What you are missing (or rather, what Python and the tools module are missing) is the notion of an applicative functor. To understand what that means, let's first review two functions in the tools module:
compose lets you chain together two functions. That is,
compose(f,g) == lamba x: f(g(x))
 
curry is related to partial application: a demonstration will be quicker than an explanation:
curry(f)(x)(y) == f(x, y)
That is, curry(f)(x) is basically the same as partial(f, x); both take a value y to return the value f(x, y).
 
In addition, a functor is basically a way to map a function over some value. You are no doubt familiar with the list functor:
map(f, [a,b,c]) == [f(a), f(b), f(c)]
Functions are also functors, but instead of map, we use compose. That is, mapping f over g produces compose(f, g).
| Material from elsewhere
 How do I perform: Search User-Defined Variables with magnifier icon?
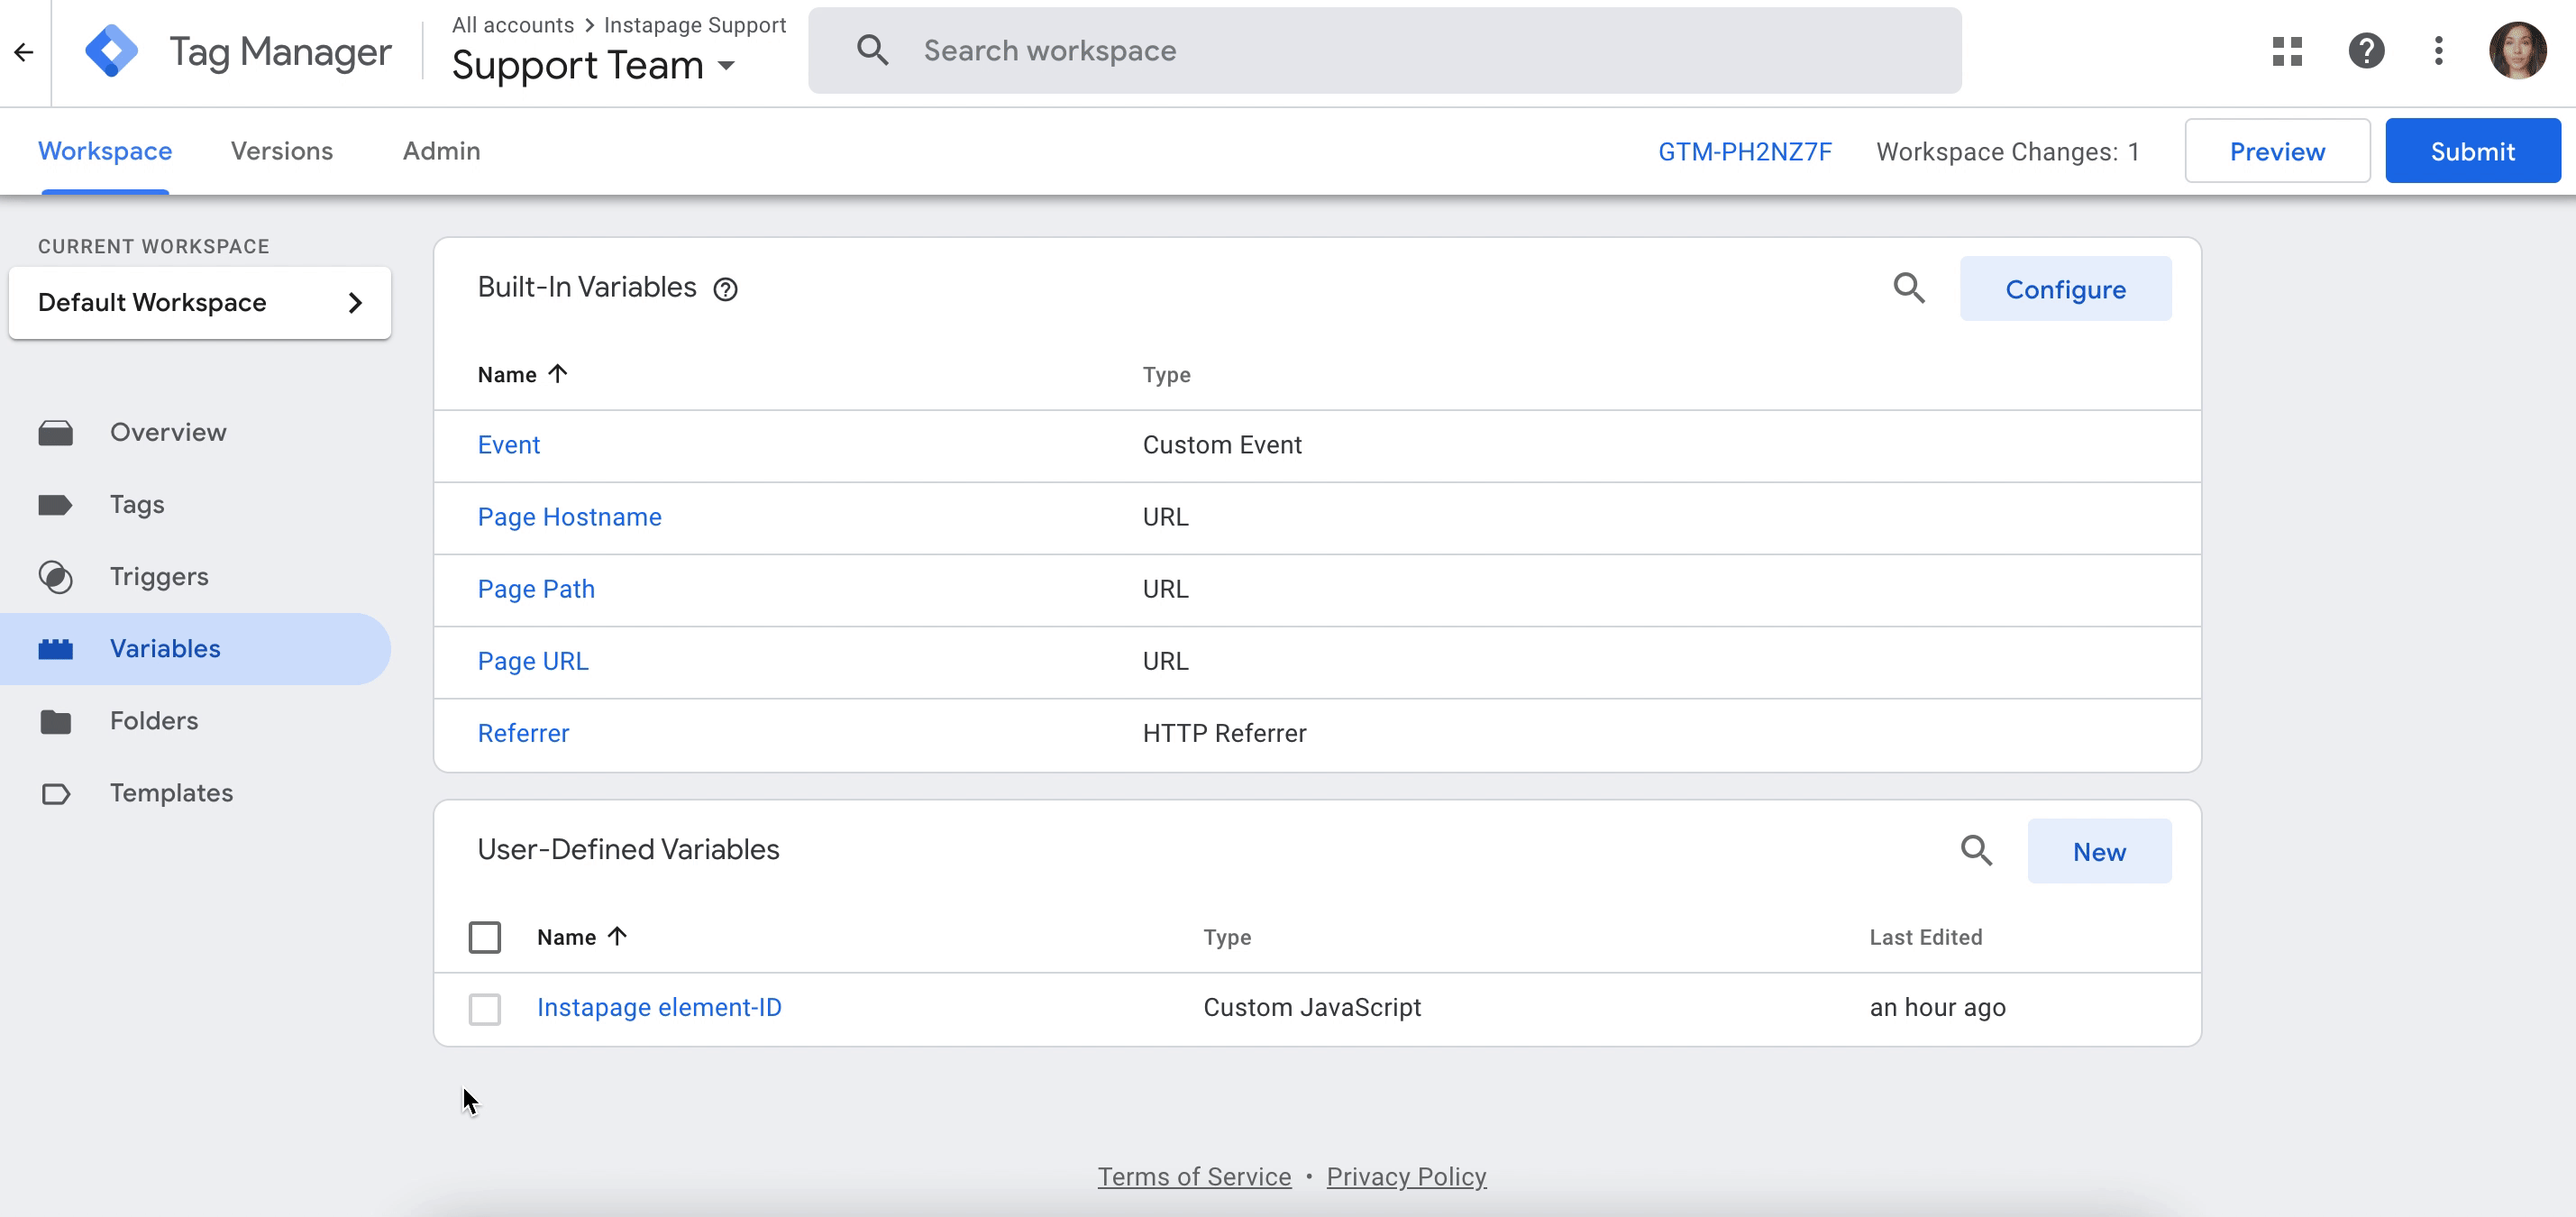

Now, to combine mul, f1, and f2 into g = lambda x: g(f1(x), f2(x)), it seems like both compose and curry would be useful. To wit, 
lambda x: mul(f1(x), f2(x)) == lambda x: curry(mul)(f1(x))(f2(x))
and
lambda x: mul(f1(x), f2(x)) == lambda x: compose(curry(mul), f1)(x)(f2(x))
(That is, curry is what allows us to compose a two-argument function with another function.)
But composition is, in some sense, strictly a linear operation; the input of one function comes from the output of another. The composition of mul and f1 creates a function that expects an argument and returns a function that expects that same argument. How do we move x out of the "middle" of either expression? What we need is some
mystery function foo such that
foo(f, g) = lambda x: f(x, g(x))
that makes a function that passes its argument to both f and g, while also passing the result g(x) to f. With such a function foo, we could write
lambda x: foo(compose(curry(mul), f1), f2)
and get our desired result.
And that brings us to the idea of an applicative functor. It provides the necessary function foo
def foo(f, g):
   def _(x):
       return f(x, g(x))
that combines the notions of composition and currying that we don't currently have.
In other words, foo is a distinct primitive operation; you can't implement it in terms of composition itself.